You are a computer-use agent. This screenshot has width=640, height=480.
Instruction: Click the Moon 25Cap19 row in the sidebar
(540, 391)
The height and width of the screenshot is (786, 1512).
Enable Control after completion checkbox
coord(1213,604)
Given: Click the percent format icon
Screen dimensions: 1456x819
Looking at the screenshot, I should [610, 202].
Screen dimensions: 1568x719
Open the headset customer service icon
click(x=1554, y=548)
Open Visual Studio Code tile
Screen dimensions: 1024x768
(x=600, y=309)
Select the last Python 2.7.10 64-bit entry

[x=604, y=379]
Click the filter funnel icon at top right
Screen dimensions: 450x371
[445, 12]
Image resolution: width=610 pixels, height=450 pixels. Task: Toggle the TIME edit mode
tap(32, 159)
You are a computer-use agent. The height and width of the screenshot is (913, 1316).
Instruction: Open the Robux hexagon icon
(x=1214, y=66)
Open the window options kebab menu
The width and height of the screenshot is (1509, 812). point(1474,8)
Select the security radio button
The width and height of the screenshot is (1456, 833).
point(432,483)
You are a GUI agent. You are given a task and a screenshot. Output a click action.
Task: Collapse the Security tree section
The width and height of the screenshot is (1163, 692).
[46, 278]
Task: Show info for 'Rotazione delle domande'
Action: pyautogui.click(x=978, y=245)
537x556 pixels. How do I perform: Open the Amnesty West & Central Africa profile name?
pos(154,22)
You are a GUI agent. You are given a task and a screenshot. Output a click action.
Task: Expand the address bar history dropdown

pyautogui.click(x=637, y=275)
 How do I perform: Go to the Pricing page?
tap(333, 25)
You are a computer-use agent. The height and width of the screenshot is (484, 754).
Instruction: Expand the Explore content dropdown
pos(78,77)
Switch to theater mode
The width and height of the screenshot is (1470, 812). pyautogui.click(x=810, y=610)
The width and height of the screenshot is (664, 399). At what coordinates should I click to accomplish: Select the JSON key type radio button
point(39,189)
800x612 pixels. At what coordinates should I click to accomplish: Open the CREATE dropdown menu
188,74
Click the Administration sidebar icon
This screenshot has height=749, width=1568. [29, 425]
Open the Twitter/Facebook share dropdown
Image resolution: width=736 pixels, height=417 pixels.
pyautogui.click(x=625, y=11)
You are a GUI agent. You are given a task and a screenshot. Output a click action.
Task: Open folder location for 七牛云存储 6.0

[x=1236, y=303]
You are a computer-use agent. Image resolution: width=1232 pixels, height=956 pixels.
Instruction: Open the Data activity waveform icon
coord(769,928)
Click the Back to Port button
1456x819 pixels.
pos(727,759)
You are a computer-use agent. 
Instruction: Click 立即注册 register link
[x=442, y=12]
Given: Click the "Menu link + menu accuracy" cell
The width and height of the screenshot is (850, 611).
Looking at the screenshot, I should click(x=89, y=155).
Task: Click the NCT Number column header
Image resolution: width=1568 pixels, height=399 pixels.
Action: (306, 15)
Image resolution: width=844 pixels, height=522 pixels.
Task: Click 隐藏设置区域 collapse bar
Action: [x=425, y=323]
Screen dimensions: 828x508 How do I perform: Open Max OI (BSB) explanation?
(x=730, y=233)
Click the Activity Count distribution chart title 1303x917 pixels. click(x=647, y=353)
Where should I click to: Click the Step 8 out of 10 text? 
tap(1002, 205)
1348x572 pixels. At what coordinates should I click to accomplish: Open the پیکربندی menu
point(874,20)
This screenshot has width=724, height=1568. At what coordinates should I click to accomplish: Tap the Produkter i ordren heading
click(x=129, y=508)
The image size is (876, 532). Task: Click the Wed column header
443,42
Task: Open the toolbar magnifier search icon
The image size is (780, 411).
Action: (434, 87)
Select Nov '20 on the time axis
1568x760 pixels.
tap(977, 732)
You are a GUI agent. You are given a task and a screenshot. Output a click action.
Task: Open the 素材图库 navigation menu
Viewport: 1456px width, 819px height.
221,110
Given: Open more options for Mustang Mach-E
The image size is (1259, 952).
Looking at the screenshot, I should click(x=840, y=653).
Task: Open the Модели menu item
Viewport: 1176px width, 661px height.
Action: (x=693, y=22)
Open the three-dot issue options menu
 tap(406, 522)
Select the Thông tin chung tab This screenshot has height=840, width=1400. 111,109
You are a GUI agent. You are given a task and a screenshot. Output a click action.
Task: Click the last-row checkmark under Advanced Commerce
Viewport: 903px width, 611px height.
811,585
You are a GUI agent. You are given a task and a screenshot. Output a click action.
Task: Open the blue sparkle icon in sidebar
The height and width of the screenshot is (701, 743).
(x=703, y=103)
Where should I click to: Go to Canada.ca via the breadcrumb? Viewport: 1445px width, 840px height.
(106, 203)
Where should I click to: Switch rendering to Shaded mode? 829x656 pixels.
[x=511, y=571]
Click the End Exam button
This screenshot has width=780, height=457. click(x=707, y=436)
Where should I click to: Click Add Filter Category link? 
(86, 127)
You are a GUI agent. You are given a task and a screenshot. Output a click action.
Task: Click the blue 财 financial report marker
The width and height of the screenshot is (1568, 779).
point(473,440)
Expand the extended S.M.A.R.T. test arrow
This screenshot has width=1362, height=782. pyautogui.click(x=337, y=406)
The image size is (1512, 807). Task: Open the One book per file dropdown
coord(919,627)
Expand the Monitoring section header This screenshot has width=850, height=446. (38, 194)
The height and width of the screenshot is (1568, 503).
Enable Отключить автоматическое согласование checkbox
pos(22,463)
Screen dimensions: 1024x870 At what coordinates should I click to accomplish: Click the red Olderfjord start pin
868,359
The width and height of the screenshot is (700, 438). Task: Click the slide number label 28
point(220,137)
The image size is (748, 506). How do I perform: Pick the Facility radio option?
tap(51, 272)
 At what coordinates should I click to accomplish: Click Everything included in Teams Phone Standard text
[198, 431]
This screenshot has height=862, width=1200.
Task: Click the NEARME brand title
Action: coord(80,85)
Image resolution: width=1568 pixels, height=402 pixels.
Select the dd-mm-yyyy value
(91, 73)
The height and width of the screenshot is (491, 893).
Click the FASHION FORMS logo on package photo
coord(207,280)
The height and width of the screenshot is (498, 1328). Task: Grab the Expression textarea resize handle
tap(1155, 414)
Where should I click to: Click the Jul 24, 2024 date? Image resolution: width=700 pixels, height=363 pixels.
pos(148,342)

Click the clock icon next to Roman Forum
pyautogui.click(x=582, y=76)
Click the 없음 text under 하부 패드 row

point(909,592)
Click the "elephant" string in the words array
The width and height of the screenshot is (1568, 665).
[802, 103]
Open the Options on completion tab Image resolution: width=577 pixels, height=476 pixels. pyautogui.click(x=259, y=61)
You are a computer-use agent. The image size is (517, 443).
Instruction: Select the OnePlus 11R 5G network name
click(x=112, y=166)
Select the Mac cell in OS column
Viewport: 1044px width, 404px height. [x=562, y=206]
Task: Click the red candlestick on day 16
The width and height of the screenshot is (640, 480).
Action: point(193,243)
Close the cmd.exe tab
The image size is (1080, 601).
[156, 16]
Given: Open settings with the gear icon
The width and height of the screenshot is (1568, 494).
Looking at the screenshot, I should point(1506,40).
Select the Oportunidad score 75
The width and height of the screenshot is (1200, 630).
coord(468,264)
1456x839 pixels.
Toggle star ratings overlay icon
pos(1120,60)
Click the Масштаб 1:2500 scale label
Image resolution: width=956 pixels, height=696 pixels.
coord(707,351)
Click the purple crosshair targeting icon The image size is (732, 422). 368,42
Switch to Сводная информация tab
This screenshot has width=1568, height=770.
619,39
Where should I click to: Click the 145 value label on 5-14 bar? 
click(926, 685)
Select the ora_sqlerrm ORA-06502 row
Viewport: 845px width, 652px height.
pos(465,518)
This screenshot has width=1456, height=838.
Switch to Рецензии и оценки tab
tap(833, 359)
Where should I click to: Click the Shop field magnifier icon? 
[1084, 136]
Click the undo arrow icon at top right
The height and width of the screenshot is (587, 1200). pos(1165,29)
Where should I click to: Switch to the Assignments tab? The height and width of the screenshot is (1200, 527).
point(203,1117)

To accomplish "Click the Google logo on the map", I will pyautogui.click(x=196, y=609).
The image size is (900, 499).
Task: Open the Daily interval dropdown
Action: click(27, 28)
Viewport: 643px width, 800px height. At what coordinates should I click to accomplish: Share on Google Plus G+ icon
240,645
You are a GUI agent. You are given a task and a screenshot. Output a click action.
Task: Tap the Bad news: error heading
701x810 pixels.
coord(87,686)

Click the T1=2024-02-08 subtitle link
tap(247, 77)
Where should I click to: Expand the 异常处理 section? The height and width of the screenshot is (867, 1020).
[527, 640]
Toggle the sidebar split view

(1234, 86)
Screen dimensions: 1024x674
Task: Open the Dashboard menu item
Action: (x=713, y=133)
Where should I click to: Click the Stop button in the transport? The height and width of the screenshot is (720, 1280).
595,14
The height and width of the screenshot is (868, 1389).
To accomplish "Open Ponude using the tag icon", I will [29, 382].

> [Directions for this task]:
Reproduce verbatim the entries from their first line up to and including the line that contains "pos(154,22)".

> [Task output]:
You are a computer-use agent. This screenshot has width=640, height=480.
Instruction: Click the Moon 25Cap19 row in the sidebar
(540, 391)
The height and width of the screenshot is (786, 1512).
Enable Control after completion checkbox
coord(1213,604)
Given: Click the percent format icon
Screen dimensions: 1456x819
Looking at the screenshot, I should [610, 202].
Screen dimensions: 1568x719
Open the headset customer service icon
click(x=1554, y=548)
Open Visual Studio Code tile
Screen dimensions: 1024x768
(x=600, y=309)
Select the last Python 2.7.10 64-bit entry

[x=604, y=379]
Click the filter funnel icon at top right
Screen dimensions: 450x371
[445, 12]
Image resolution: width=610 pixels, height=450 pixels. Task: Toggle the TIME edit mode
tap(32, 159)
You are a computer-use agent. The height and width of the screenshot is (913, 1316).
Instruction: Open the Robux hexagon icon
(x=1214, y=66)
Open the window options kebab menu
The width and height of the screenshot is (1509, 812). point(1474,8)
Select the security radio button
The width and height of the screenshot is (1456, 833).
point(432,483)
You are a GUI agent. You are given a task and a screenshot. Output a click action.
Task: Collapse the Security tree section
The width and height of the screenshot is (1163, 692).
[46, 278]
Task: Show info for 'Rotazione delle domande'
Action: pyautogui.click(x=978, y=245)
537x556 pixels. How do I perform: Open the Amnesty West & Central Africa profile name?
pos(154,22)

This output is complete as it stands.